Das eleições nos EUA e outras incertezas no horizonte próximo
Este é um regresso de férias de verão muito especial. Inquietante, será no mínimo a palavra adequada.
As grandes crises internacionais não tiraram férias, antes bem pelo contrário. Entramos em setembro, no novo ano político, com os mesmos conflitos, mas agora disputados em patamares mais elevados de violência e perigosidade. Quem vê os dias de hoje com uma preocupação maior e nota um nível de incerteza acrescido, não é um pessimista. Mostra, isso sim, que sabe ler o sentido dos acontecimentos, incluindo as tendências recentes. Os principais confrontos, na Europa, no Médio Oriente, no Sahel, no Sudão, no Mar do Sul da China, para mencionar apenas os mais notórios, estão agora mais intensos, em comparação com as situações vividas ainda há pouco, em finais de julho.
E temos pela frente uma disputa política determinante, as eleições presidenciais norte-americanas. Não há memória de um ato eleitoral tão crítico, num país tão decisivo na cena global. Os dois candidatos que contam, o Republicano e a Democrata, corporizam os antagonismos existentes, quer em termos de política interna quer sobre o papel dos EUA no mundo. A vitória de qualquer um dos dois acentuará seriamente as fraturas políticas e sociais presentes na sociedade americana. Se porventura Donald Trump saísse vitorioso da contenda, creio que se poderia assistir a um incremento das tensões em vários palcos da cena internacional, bem como a um alargamento e consolidação dos regimes ditatoriais. Trump considera-se um ser superior, genial, e tem, por isso, uma enorme admiração por outros autocratas que conseguiram, nos seus países, impor-se ao resto dos seus concidadãos, subjugando-os. É esse o seu modelo declarado e provado de governação.

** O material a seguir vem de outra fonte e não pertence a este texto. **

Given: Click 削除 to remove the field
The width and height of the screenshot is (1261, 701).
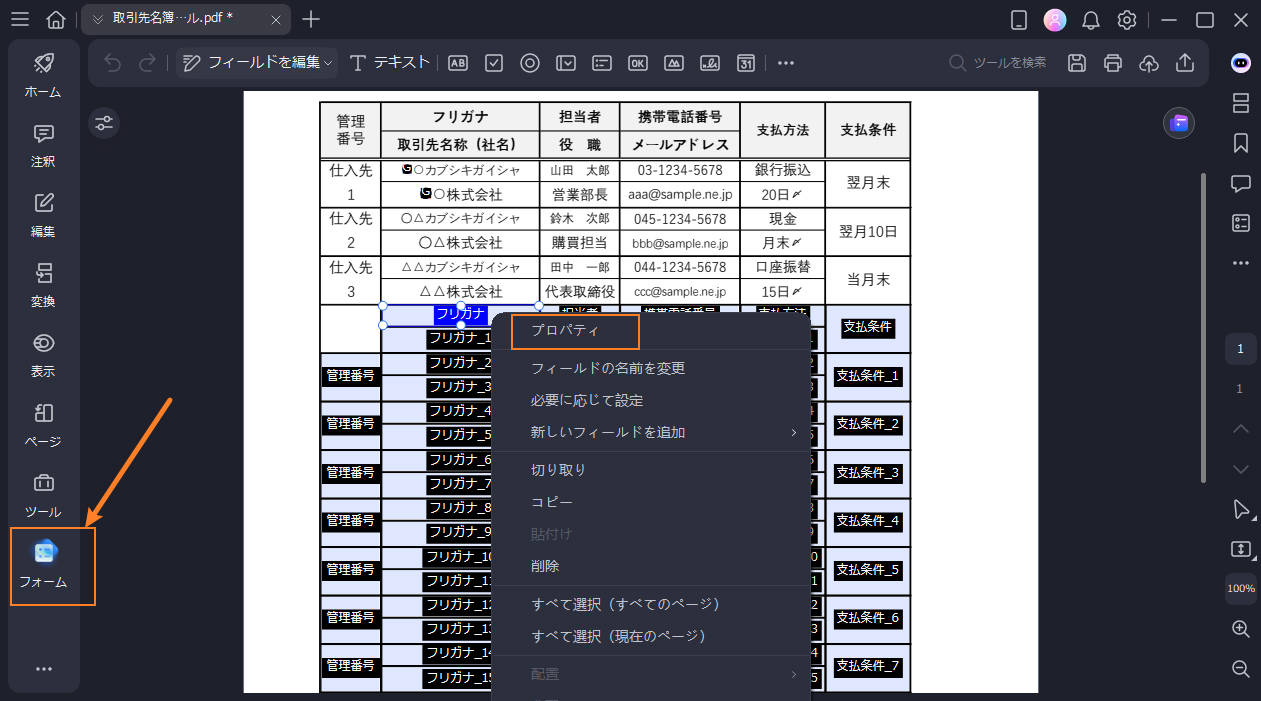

Os próximos dois meses exigem a quem se ocupa das relações internacionais que dê uma atenção sem falhas a essa competição eleitoral. Sobretudo a nós, na Europa. Não nos cabe meter a colher nas eleições dos outros. Mas os EUA são o nosso principal aliado em matéria de defesa, sem os quais tudo seria mais difícil face àqueles que obsessivamente nos olham como seus inimigos.

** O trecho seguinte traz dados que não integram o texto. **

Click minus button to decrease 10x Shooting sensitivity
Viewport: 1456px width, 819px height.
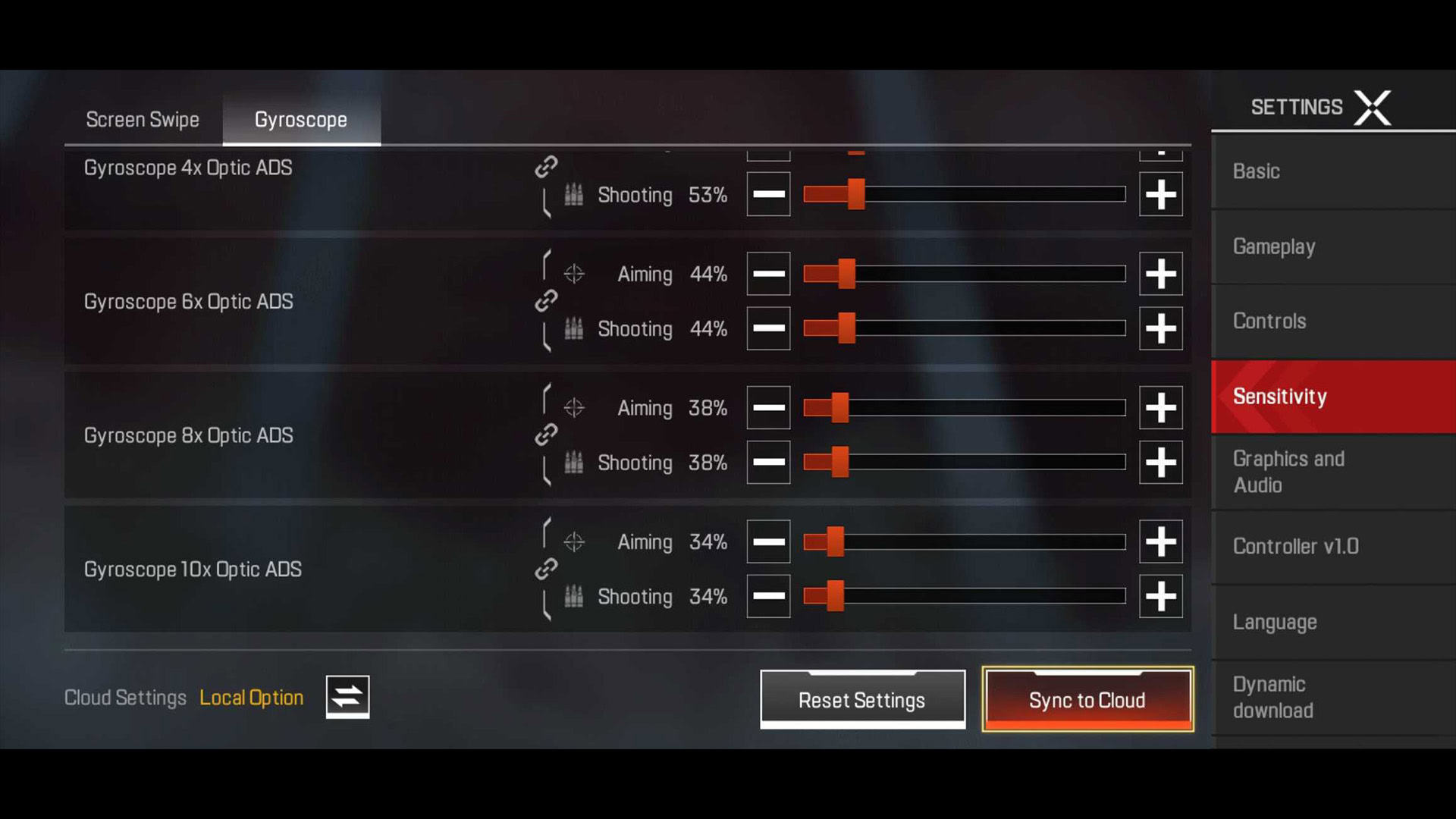(767, 596)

É preciso falar claro: a vitória do candidato Republicano teria um impacto negativo desmedido sobre o futuro da Europa. E não apenas durante o seu mandato. Quem está por detrás de Trump, os conservadores e os nacionalistas da pior espécie, os mais retrógrados, sem esquecer Elon Musk e outros do seu género, têm um plano concreto: criar as condições para garantir a hegemonia americana agora e no futuro. A China é o principal inimigo. Mas a UE é igualmente um rival, do ponto de vista dos valores e de certos sectores da economia. Por isso, a desagregação da Europa é algo que faz parte dos objetivos dos intelectuais americanos mais nacionalistas, nomeadamente dos autores do Projeto 2025, e da gente insólita que tem Musk como o exemplo mais conhecido e mais perigoso. Musk está profundamente empenhado na vitória de Trump: veja-se a propaganda, as mentiras e as atoardas que publica diariamente na sua plataforma social X.
A candidatura de Kamala Harris veio trazer esperança a quem vê nos EUA um parceiro indispensável em matéria de defesa da democracia, de cooperação internacional e do renascimento do sistema onusiano. Harris é a candidata que importa à Europa que ambicionamos. Não deve haver quaisquer dúvidas sobre essa matéria. Assim, pareceu-me absurdo que o líder parlamentar de um partido relevante em Portugal tenha dito recentemente que “teria muita dificuldade em escolher” entre Harris e Trump. É caso para perguntar: se perante uma questão tão evidente esse líder tem hesitações, quantas não terá perante a complicada situação em que se encontra a sociedade portuguesa? Ou será simplesmente uma manifestação excessiva de prudência, expressa de modo diplomático, mas certamente errado, quando os tempos exigem coragem e sinceridade?
É por termos dirigentes políticos deste calibre, em Portugal e em vários países europeus, uma espécie de apanha-bonés de terceira divisão, incapazes de exprimir de modo aberto os interesses da Europa, e pelos riscos e perigos que a situação internacional comporta, que é fundamental ter um aliado firme e coerente à frente da Casa Branca, em Washington. Essa pessoa deverá ser Kamala Harris.